Pas une année... Pas un trimestre de plus... Pas un euro de pension en moins...

jeudi 29 avril 2010
par  François-Xavier Durand
popularité : 3%

60 ans maximum, 37,5 annuités maximum et 75 % minimum du dernier salaire : des curseurs inamovibles pour une vraie retraite solidaire !

TOUS EN GREVE LE 27 MAI

RETRAITE/EMPLOI/SALAIRE : Imposons d’autres choix

Rouen 10 h cours Clémenceau
Le Havre 10 h Franklin.
Dieppe 10 h 30 devant la gare

Depuis 1993, à plusieurs reprises, les mesures prises par les gouvernements successifs ont toutes conduit à un recul important du
montant des retraites.
Aujourd’hui c’est une nouvelle attaque qui se profile.

Non à tout recul !

Reculer l’âge de départ alors que des millions de personnes sont au chômage, c’est faire le choix du chômage pour les jeunes et le
recul de l’âge de la retraite pour les plus âgés.

Augmenter le nombre d’années de cotisations pour avoir droit à la retraite, c’est le moyen de faire baisser le montant des retraites.
40 ans c’est déjà trop ! La baisse du revenu des retraités
a conduit certains à nouveau à la pauvreté.

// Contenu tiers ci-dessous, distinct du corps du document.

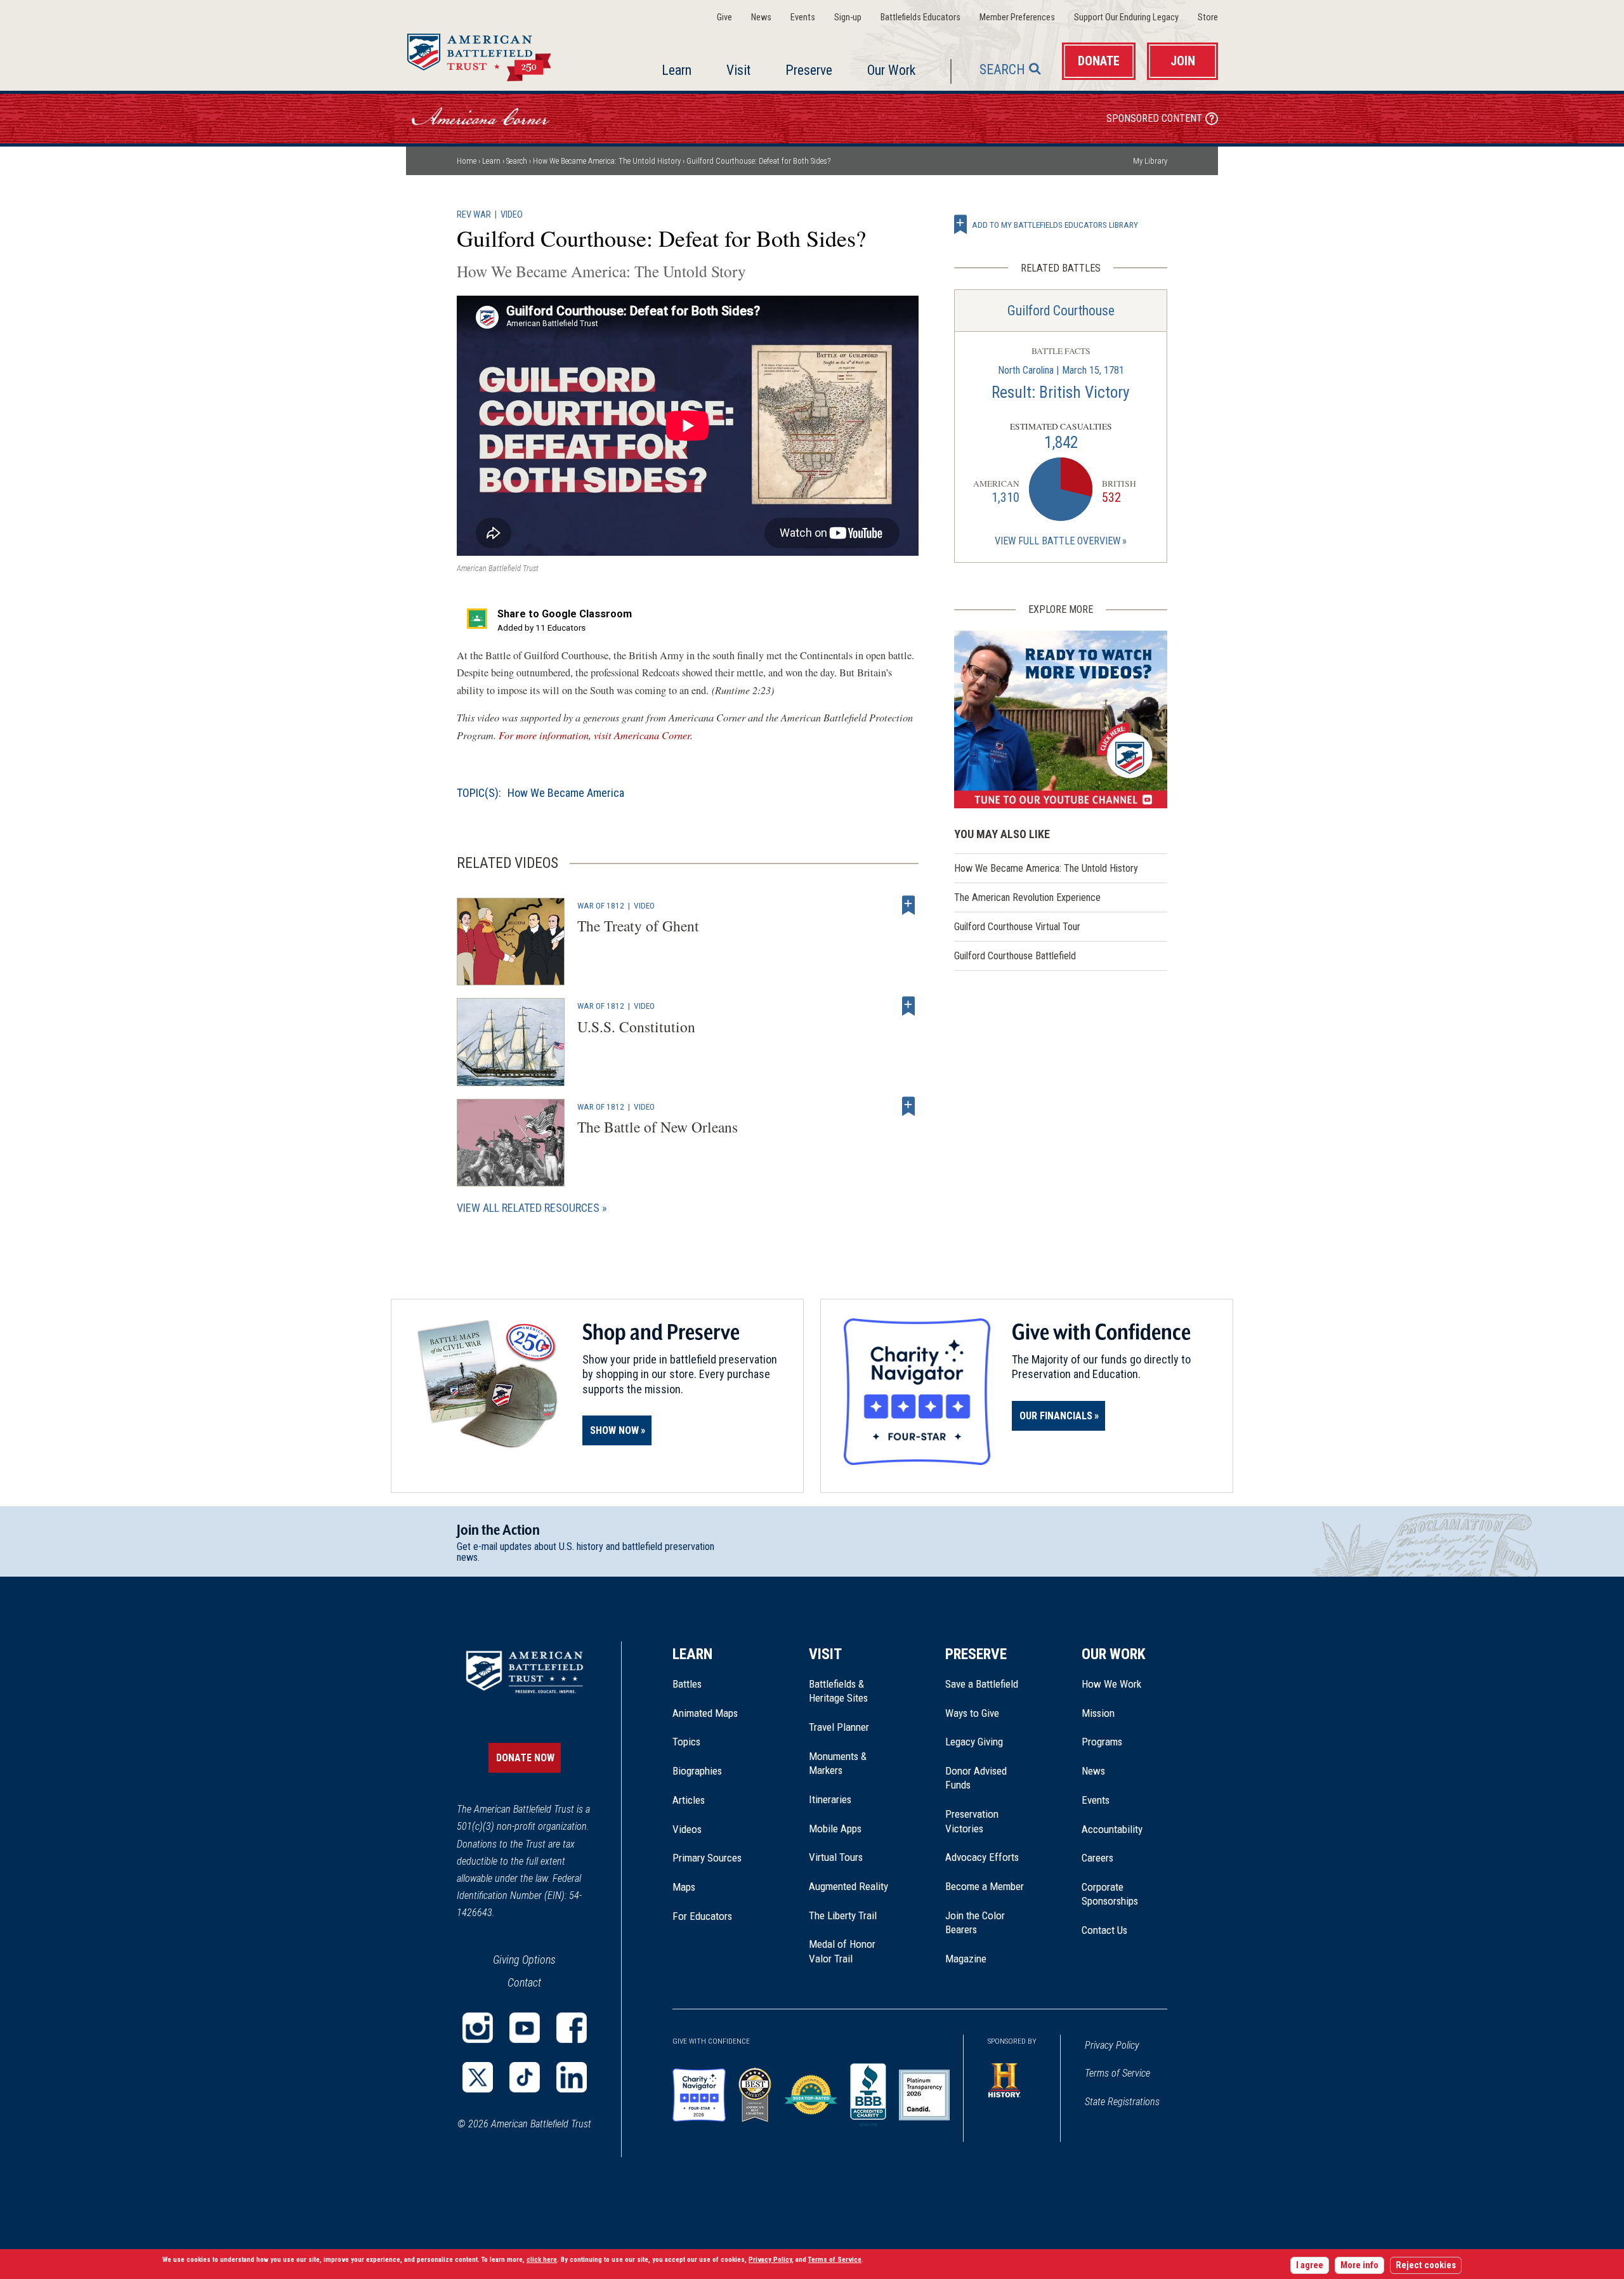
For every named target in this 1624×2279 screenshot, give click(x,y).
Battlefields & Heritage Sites (838, 1691)
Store (1208, 17)
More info (1359, 2265)
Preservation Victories (972, 1821)
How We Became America (566, 792)
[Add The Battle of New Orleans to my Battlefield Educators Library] (908, 1106)
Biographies (697, 1770)
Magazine (965, 1958)
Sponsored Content (1154, 118)
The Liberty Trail (851, 1915)
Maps (683, 1887)
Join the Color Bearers (975, 1922)
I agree (1309, 2265)
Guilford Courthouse (1061, 311)
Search (1002, 69)
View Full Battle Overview (1057, 541)
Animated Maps (705, 1713)
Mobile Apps (835, 1828)
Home (494, 53)
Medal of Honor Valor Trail (849, 1952)
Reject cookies (1426, 2265)
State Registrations (1122, 2102)
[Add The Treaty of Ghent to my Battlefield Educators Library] (908, 905)
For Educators (702, 1916)
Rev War (474, 214)
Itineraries (830, 1799)
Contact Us (1104, 1930)
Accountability (1112, 1829)
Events (802, 17)
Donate (1099, 61)
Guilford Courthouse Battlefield (1015, 956)
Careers (1097, 1857)
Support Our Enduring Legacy (1126, 17)
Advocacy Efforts (982, 1857)
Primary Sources (707, 1857)
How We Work (1111, 1684)
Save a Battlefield (981, 1684)
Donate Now (525, 1758)
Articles (688, 1800)
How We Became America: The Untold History (607, 161)
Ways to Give (972, 1713)
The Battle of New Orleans (657, 1127)
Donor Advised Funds (976, 1777)
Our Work (891, 70)
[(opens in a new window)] (1060, 719)
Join (1182, 61)
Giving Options (524, 1959)
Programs (1102, 1741)
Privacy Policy (1112, 2045)
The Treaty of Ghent (638, 926)
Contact (524, 1982)
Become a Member (984, 1886)
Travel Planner (839, 1727)
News (761, 17)
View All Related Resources (528, 1207)
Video (512, 214)
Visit (738, 70)
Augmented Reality (848, 1886)
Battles (687, 1684)
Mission (1098, 1713)
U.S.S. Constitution (636, 1026)
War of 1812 (600, 905)
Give (724, 17)
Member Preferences (1017, 17)
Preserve (808, 70)
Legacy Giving (988, 1742)
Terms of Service (1117, 2073)
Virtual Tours (836, 1857)
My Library (1150, 161)
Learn (676, 70)
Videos (687, 1829)
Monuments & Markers (838, 1763)
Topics (686, 1741)
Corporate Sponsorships (1110, 1894)
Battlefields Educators (920, 17)
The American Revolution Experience (1027, 897)
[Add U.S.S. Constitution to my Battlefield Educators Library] (908, 1005)
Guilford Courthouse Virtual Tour (1017, 927)
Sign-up (847, 17)
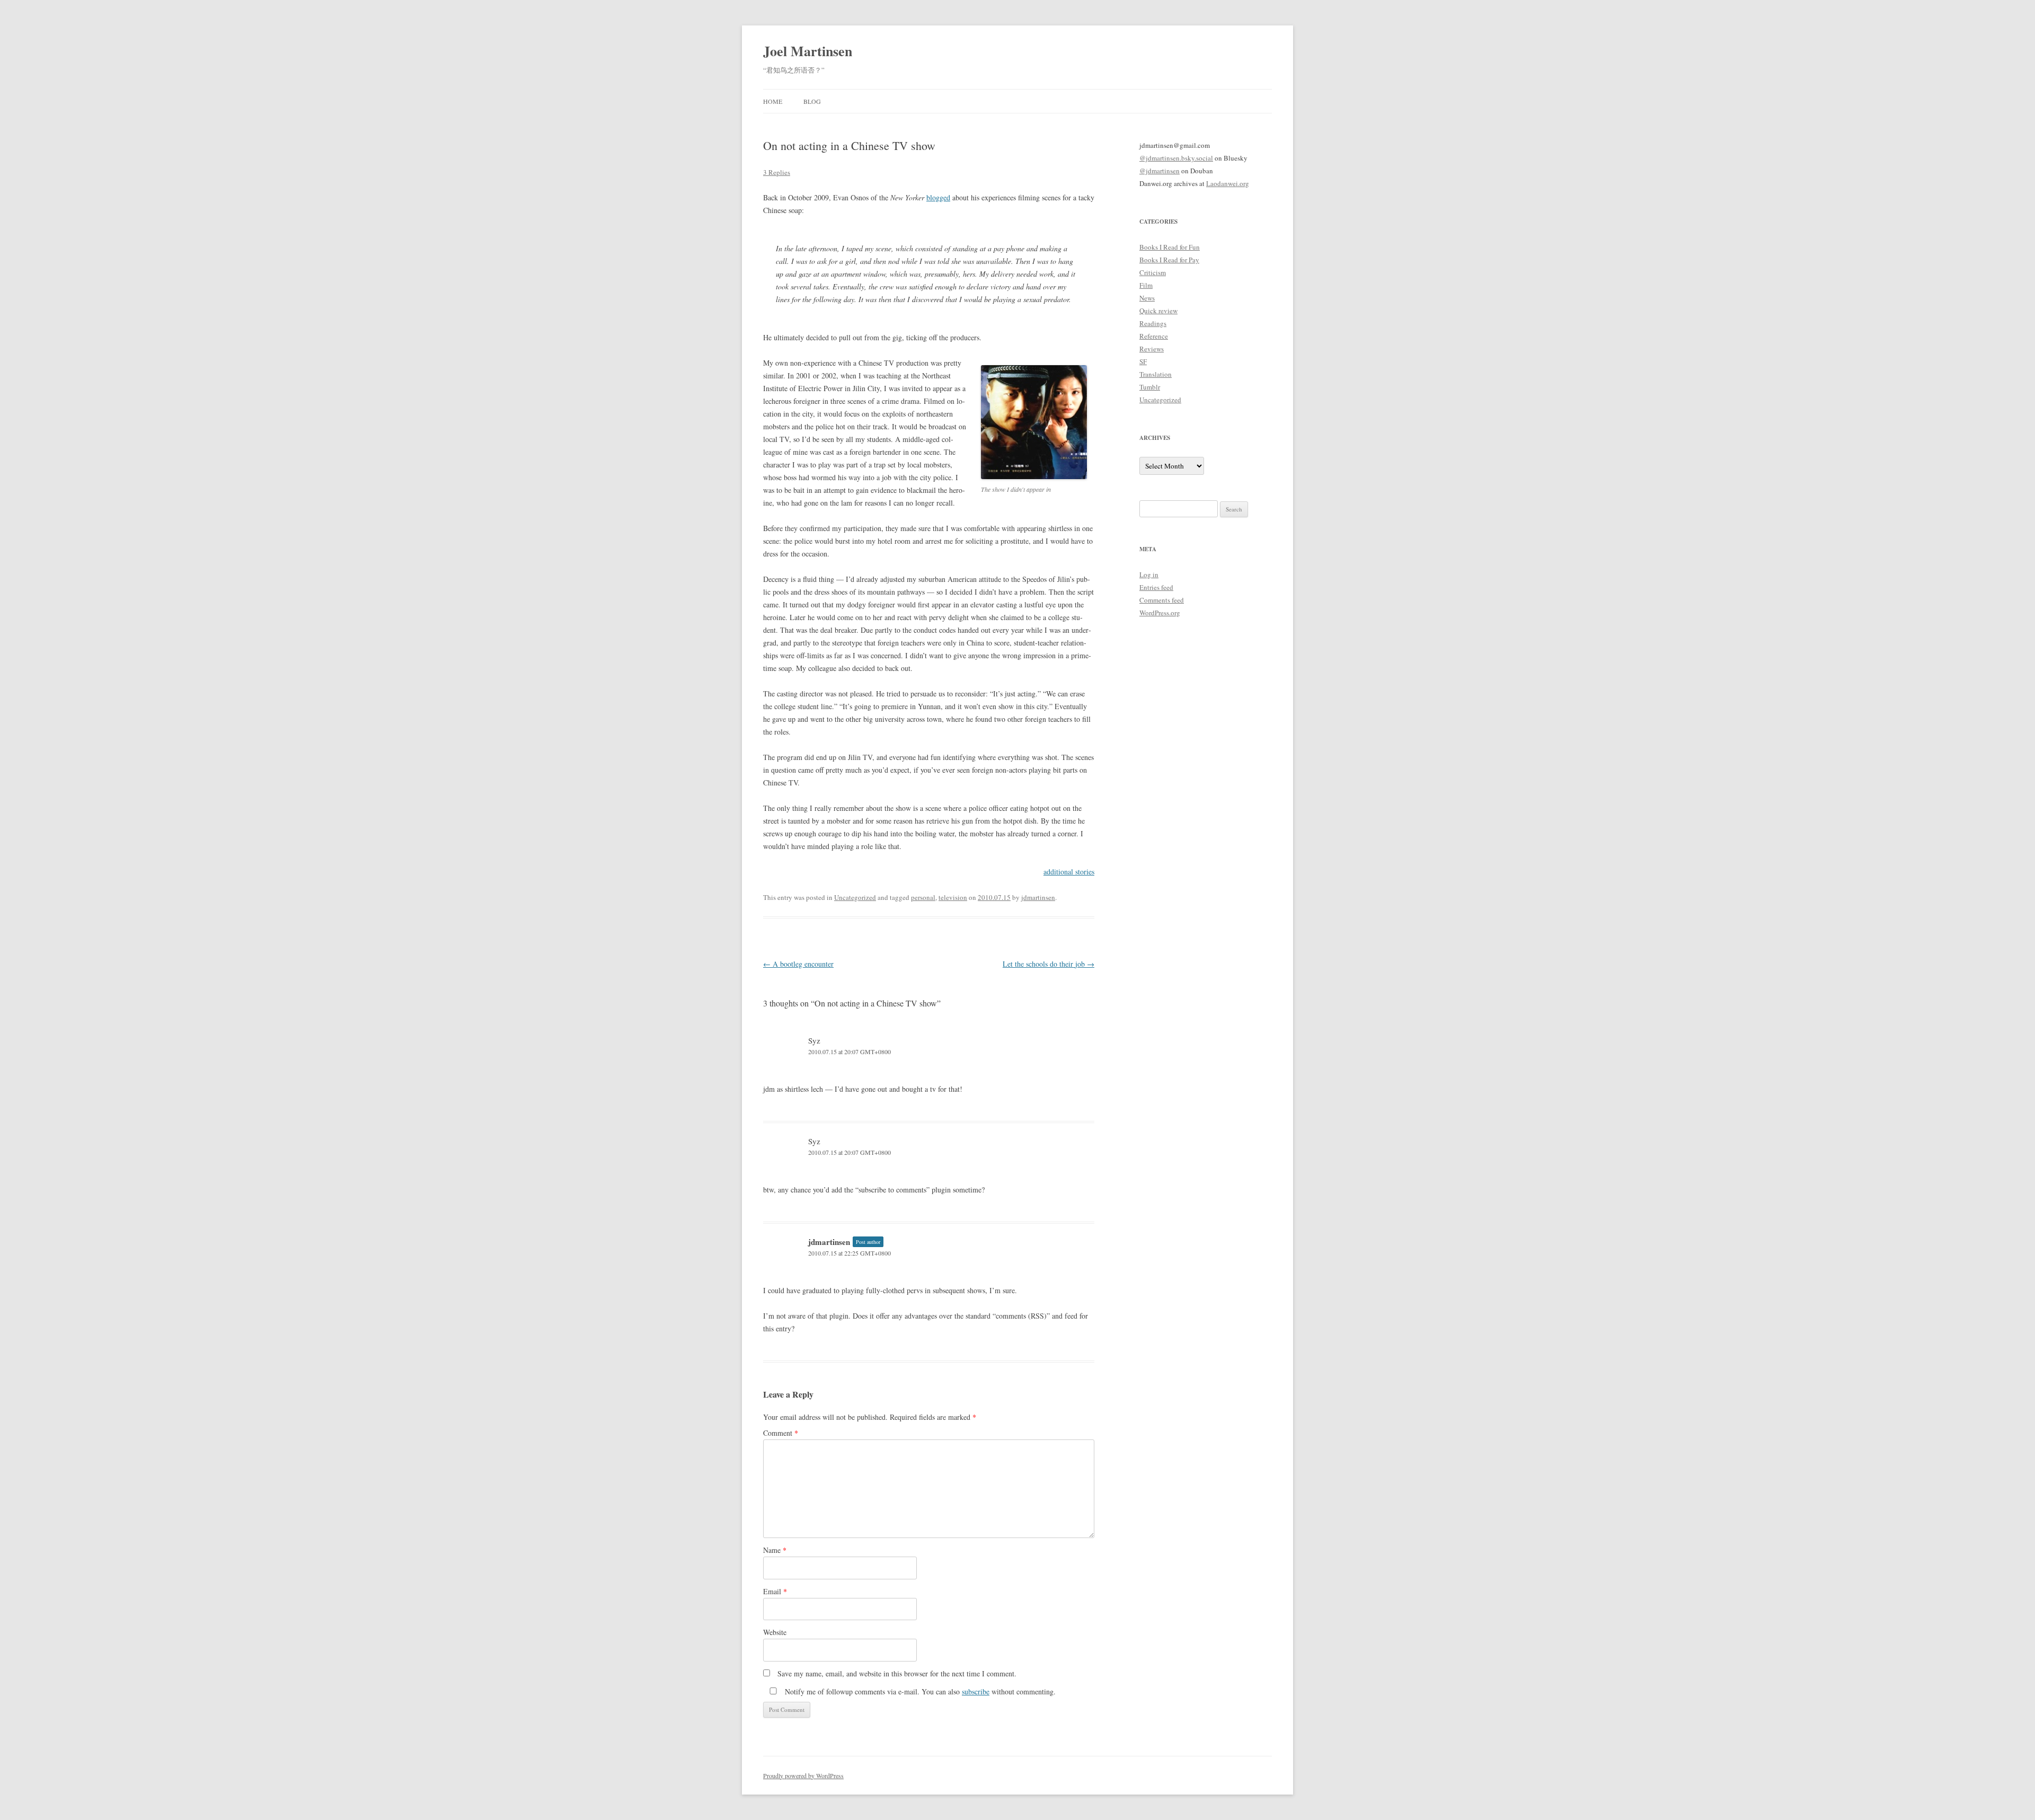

JPEG - 13.3 ko Défendre la retraite à 60 ans, reconnaître la pénibilité et refuser
l’allongement de cotisations méritent une mobilisation de tous les
salariés, du public comme du privé.

Si le principe d’égalité public/privé doit être garanti, il ne peut s’envisager
par un nivellement par le bas. Il faut un alignement par le haut et non une dégradation constante du niveau des retraites par une multitude d’ajustements paramétriques, voire par une réforme systémique.

Dans l’immédiat, le calcul d’une pensionde retraite d’un fonctionnaire civil ou militaire ne peut pas s’appuyer en prenant comme salaire de référence celui obtenu sur les 25 meilleures années. Sachant qu’un fonctionnaire d’État ne bénéficie pas d’une retraite complémentaire du type AGIRC/ARCCO, cela engendrerait une diminution des pensions de 10 à 20% en moyenne, et de 28% chez les enseignants. Il vaut mieux perdre du salaire par une grève pour défendre ses acquis et ceux des générations futures que d’accepter de travailler plus longtemps en gagnant moins.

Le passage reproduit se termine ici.